> Task statement:
How many lines in the records contain the string "width"? Case counts. Reply with the number only.

> Given records:
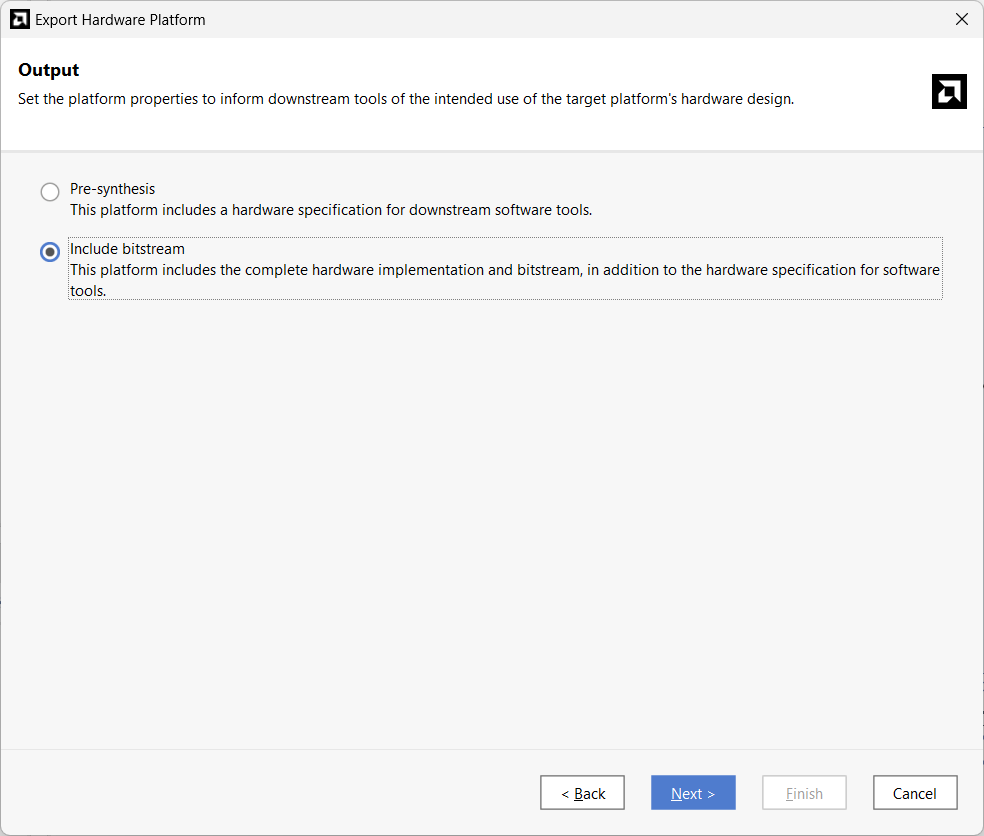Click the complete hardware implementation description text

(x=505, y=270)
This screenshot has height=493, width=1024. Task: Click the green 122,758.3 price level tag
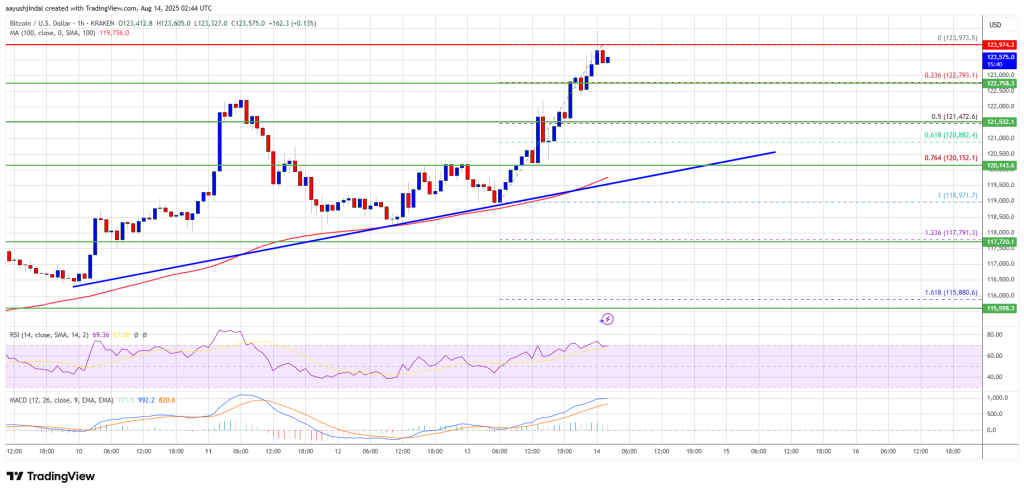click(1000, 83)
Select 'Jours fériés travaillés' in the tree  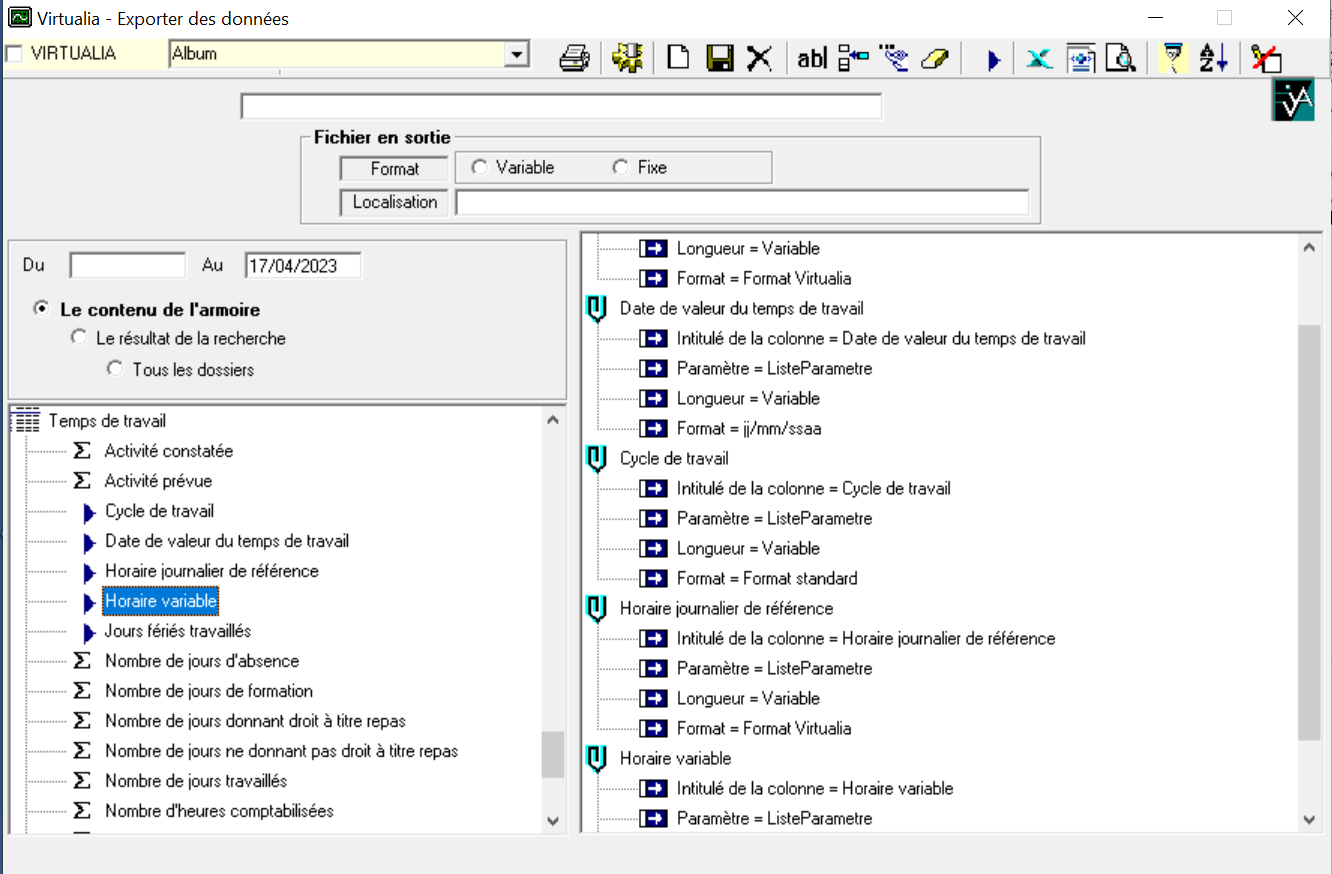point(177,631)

...

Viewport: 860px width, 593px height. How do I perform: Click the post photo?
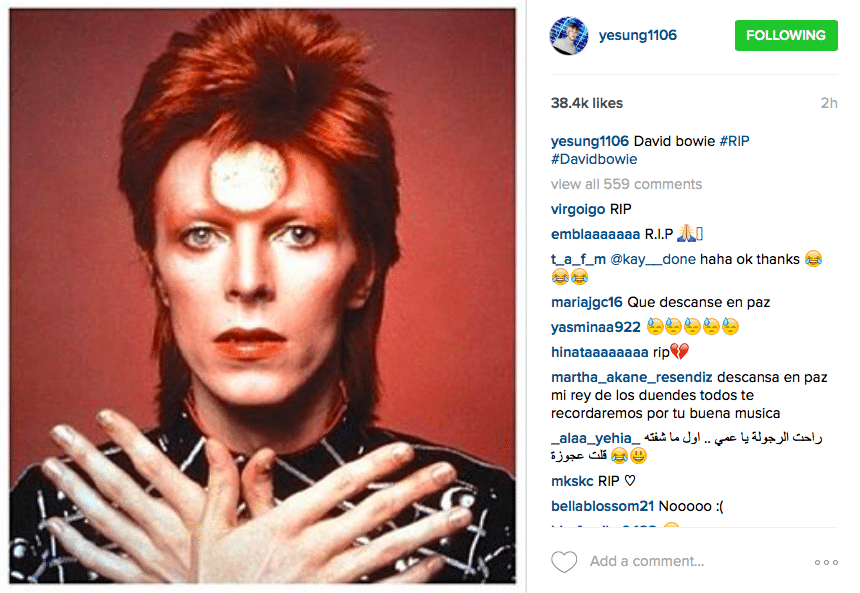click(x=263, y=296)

> Task solution:
2